Image source: Kinder Morgan. 

Given the growing downturn in the energy market, few investors have a desire to invest in the sector these days. However, great challenges often bring even greater opportunities, which is what Brookfield Infrastructure Partners (BIP 1.52%) sees in energy infrastructure. That's why the company is eyeing three different types of opportunities to invest in energy infrastructure assets as it looks to expand its own energy segment's portfolio.

Opportunity No. 1: Build
Late last year, Brookfield Infrastructure Partners joined forces with energy infrastructure giant Kinder Morgan (KMI -0.09%) to jointly acquire the 53% of the Natural Gas Pipeline Company of America (NGPL) that they didn't already own. One of the primary reasons the partners bought out the rest of NGPL's investors was to focus on capturing a number of organic growth opportunities they see on the near horizon. In fact, Brookfield Infrastructure Partners sees these opportunities being its main fuel for organic growth over the next few years.

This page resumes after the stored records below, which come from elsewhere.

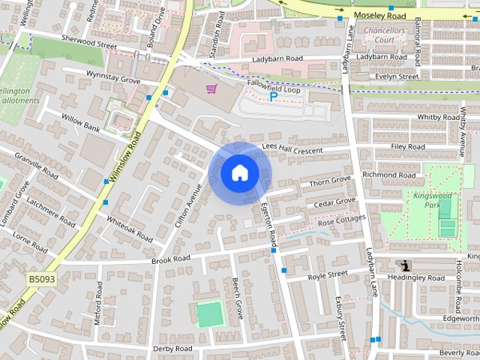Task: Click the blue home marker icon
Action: (x=239, y=173)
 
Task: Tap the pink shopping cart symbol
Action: (x=212, y=89)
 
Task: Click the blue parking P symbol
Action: (x=274, y=97)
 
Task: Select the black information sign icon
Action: (x=406, y=266)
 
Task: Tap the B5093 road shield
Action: (x=42, y=279)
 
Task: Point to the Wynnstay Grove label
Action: (x=112, y=77)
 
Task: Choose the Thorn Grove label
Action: (x=330, y=181)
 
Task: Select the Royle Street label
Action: (x=328, y=275)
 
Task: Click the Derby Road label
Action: (x=172, y=349)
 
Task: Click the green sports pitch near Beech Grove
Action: (x=210, y=314)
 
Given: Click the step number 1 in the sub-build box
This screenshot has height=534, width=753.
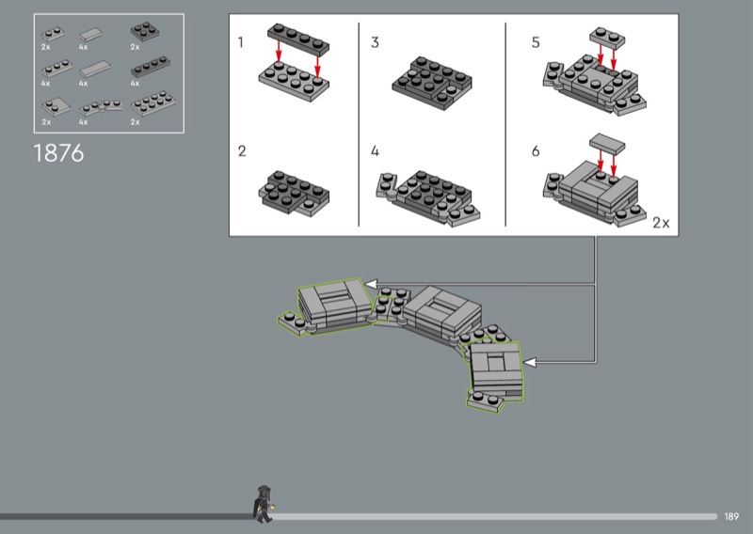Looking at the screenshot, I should (x=242, y=42).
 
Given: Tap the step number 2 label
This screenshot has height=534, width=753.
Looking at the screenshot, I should (x=242, y=150).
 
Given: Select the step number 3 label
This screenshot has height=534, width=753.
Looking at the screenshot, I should (x=376, y=42).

The company plans to invest $140 million over the next two to three years to expand NGPL, which includes expanding in the Chicago market as well as the first phase of the Gulf Coast Reversal project. These expansion projects are expected to drive 20% EBITDA growth at NGPL in 2016, with a further step-up in EBITDA in 2017 and 2019 as projects go into service. Beyond that, the partners see a lot of potential for expansion along the Gulf Coast due to NGPL's close proximity to LNG export facilities, which provides Brookfield with additional opportunities to put capital to work.  

Opportunity No. 2: Partner
The recent collapse in energy prices is causing significant financial stress among oil and gas companies, which has recently trickled down to energy midstream companies. Because of that, these companies no longer have unfettered access to the capital market, which is making it really tough for them to obtain funding to pay for new investments. Kinder Morgan is a prime example of this, with the company significantly reducing its dividend to free up cash to invest in its growth project backlog after it was no longer able to issue equity to fund these projects.

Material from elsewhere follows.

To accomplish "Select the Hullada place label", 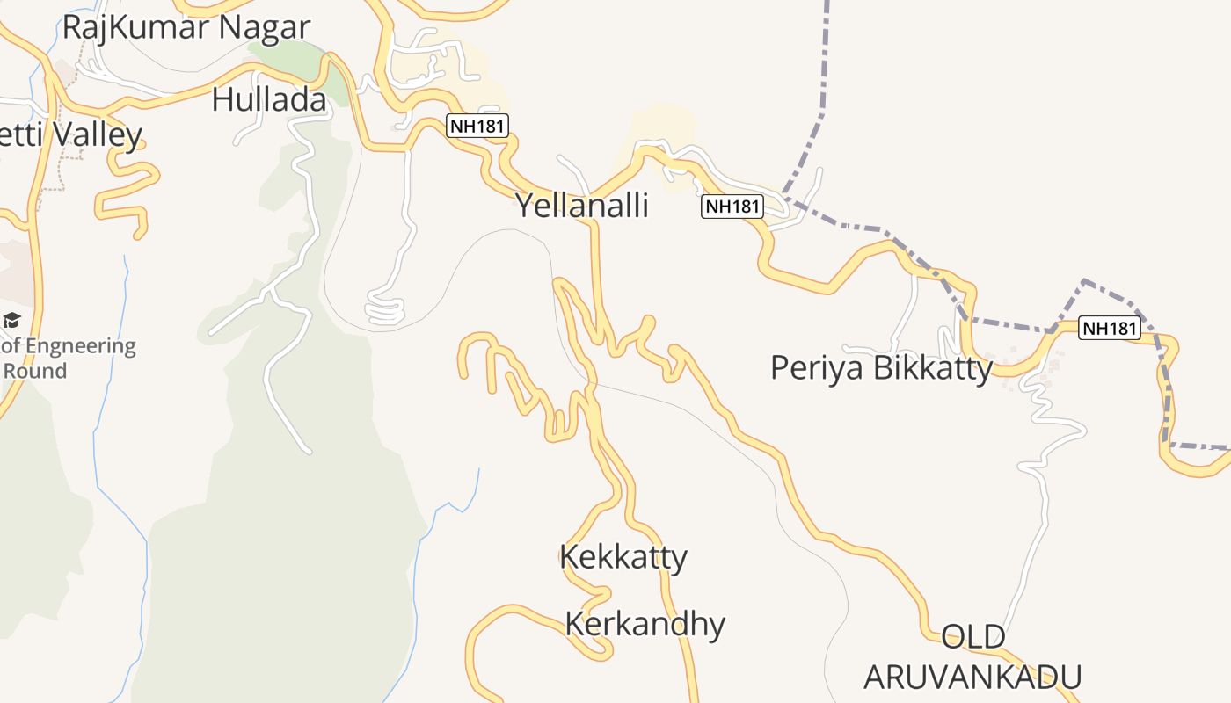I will [269, 100].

That lack of access to capital is causing Kinder Morgan and other midstream companies to look at new ways to fund growth projects, including seeking joint venture partners to help finance some of these projects. Given that Brookfield does have access to capital, and has a history of partnering with others on acquisitions and projects, it could become a partner of choice for midstream companies that need a financial partner. 

Opportunity No. 3: Buy
Direct acquisitions are another opportunity for Brookfield Infrastructure Partners. It pointed this opportunity out in its earnings release, saying that because of the downturn's impact on asset values, for the "first time in many years, we will be able to make investments on a value basis" in North American energy infrastructure.

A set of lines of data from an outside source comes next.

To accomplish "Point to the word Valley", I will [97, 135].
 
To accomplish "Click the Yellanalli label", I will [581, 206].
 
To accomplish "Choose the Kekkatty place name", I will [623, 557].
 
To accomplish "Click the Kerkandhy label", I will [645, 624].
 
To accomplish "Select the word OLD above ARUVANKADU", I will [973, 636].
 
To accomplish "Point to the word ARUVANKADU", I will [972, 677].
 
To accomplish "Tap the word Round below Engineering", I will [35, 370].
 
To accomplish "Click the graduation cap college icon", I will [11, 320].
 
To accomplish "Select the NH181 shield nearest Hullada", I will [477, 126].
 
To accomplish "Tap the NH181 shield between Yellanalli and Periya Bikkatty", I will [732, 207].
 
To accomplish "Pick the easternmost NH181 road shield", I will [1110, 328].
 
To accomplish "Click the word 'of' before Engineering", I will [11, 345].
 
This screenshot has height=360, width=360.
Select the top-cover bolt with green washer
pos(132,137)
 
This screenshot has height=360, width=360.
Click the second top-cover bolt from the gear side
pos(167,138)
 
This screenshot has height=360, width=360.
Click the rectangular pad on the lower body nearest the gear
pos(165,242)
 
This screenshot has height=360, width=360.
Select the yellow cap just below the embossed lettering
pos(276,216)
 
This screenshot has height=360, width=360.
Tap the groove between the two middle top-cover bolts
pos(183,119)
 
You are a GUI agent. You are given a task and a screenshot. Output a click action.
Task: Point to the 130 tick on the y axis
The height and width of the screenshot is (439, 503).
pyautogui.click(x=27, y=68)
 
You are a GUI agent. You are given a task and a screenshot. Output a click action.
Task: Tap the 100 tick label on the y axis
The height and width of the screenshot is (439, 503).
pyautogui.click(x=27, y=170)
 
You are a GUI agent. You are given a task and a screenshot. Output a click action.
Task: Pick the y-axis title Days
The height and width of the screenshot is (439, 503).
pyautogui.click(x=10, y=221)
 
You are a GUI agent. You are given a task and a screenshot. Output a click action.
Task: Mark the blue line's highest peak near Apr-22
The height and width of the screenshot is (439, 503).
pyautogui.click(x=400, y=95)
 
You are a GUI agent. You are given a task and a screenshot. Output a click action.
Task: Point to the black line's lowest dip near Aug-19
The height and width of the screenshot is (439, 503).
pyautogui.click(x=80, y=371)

A growing number of energy companies are looking to sell infrastructure assets in order to either repair their balance sheets or raise the capital they need to fund new growth. For example, Williams Partners (NYSE: WPZ) had to cut its capex budget by $1 billion, or 32%, because its access to capital has been significantly constrained by the downturn. In fact, Williams Partners no longer plans to access the capital market to fund its growth spending in 2016 and instead intends to sell more than $1 billion in assets through the first half of this year to provide it with the balance of the cash it needs to fund its capital program. Williams Partners is one of the growing list of energy companies that are planning to sell infrastructure assets in order to bridge their funding needs through what they hope is the low point of the cycle. That said, with so many sellers and fewer buyers, Brookfield really has its pick of assets to buy at valuations not seen in quite some time. 

Investor takeaway
Most investors loathe downturns because it means the value of their investments are going down. That's not the case with Brookfield. Instead, it looks forward to downturns because its opportunity set increases tremendously. That's certainly the case with the recent energy downturn, with Brookfield seeing a number of opportunities to invest in the sector, something it hasn't seen in quite some time.